3. Gilad Shalit/Ehud Goldwasser/Eldad Regev
(Captured Israeli Soldiers)
Dozens of readers nomintaed the three caputured Israeli soldiers, all seized in 2006, in the case of Gilad Shalit, by Palestinian militants, and in the case of Ehhud Goldwasser and Eldad Regev, by Hezbollah.
Shortly after Goldwasser and Regev were captured, the Israel-Hezbollah war of the summer of 2006 broke out, drastically changing the political and military reality of that part of the Middle East to this day.
Mary Robertson in New Mexico wrote: “I shudder to think what suffering and torture these poor individuals are enduring and call for the Red Cross to seriously pursue their cause to visit them after over 500(!) days in captivity while the world remains silent.”
But not everyone agreed with the nominations. A reader named James sent in this comment: “I find it curiously interesting how some people know the names of the 3 Israeli soldiers held captive in Arab countries, but do not know the name of a single Lebanese or Palestinian prisoner (many of them innocent) out of the thousands held in Israel today.”
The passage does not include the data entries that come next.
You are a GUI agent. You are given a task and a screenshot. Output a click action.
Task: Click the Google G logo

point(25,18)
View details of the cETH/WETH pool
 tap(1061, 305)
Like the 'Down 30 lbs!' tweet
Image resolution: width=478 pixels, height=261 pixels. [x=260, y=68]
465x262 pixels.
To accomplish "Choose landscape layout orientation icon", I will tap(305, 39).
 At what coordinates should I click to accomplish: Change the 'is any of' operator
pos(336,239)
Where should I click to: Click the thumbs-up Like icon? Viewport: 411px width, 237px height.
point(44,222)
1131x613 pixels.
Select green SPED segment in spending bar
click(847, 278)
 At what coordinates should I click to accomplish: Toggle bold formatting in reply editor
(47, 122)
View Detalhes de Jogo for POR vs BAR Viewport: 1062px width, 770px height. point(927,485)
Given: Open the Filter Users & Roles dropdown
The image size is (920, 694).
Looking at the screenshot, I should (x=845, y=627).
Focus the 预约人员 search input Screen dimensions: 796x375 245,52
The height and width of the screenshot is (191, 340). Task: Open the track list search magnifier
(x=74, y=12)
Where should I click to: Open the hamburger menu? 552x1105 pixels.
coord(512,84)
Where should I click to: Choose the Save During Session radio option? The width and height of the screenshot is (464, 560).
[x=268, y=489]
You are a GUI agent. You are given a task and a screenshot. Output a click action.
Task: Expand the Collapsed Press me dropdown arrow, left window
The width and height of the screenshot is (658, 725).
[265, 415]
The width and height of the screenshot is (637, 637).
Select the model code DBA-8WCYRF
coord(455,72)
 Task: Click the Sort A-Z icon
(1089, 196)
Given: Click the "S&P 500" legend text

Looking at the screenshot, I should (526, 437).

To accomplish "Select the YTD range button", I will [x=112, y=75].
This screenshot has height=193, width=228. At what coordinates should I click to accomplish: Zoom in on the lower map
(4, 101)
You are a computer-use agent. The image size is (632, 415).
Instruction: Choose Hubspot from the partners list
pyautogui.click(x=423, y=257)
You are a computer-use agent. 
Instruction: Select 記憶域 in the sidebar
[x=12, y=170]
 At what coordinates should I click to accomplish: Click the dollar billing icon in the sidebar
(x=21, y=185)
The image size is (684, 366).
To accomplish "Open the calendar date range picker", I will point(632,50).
4. Michel Aoun - Lebanese Army General
Talk about a divisive choice. Dozens of nominations poured in for this man: Christian Maronite Lebanese Army General Michel Aoun. As Lebanon continues to labor through its latest presidential election deadlock and with regular political assassinations rocking the country, Michel Aoun came back last year from 14 years in exile in Paris determined to play a major role in Lebanese politics again. The former prime minister, once fervently anti-Syrian, is now allied to Hezbollah and Amal against the ruling March 14th majority. His past in the Lebanese civil war will no doubt have some questioning his nomination.
One reader wrote: “I vote for General Michel Aoun, the only politician in Lebanon who is not relying on foreign interference.. the only politician whose support is 100% Lebanese.”
Szende D said his nomination went to Aoun because the army man has "never compromised in favour of those corrupt leaders by the foreign pressure, who is working on a secular and democratic Lebanon, a hero and idealist, a restless and straightforward man, among the easily corrupted Lebanese leaders."
5. “Ordinary People”
One reader wrote: “The Person of the Middle East is not any leader, Christian, Muslim or Jew, is not a general or soldier, he or she is not the captivating blogger or author, or philanthropist/king. The person of the Middle East is me, my neighbor, my countryman, the person across the border, his brother, son, wife and those beyond his borders. The person of the Middle East is every single one of us.”
From Egypt, Mohammed Hassan asked: “How about the Egyptian normal moderate man who is living with a salary 300 Egyptian pounds doesn’t he deserve to be the man of the year while he is still honest and trying to live?”
While Robert Godfrey sent in this message: "The obvious Middle East's 'People of the Year' are the innocent victims of war and terrorism."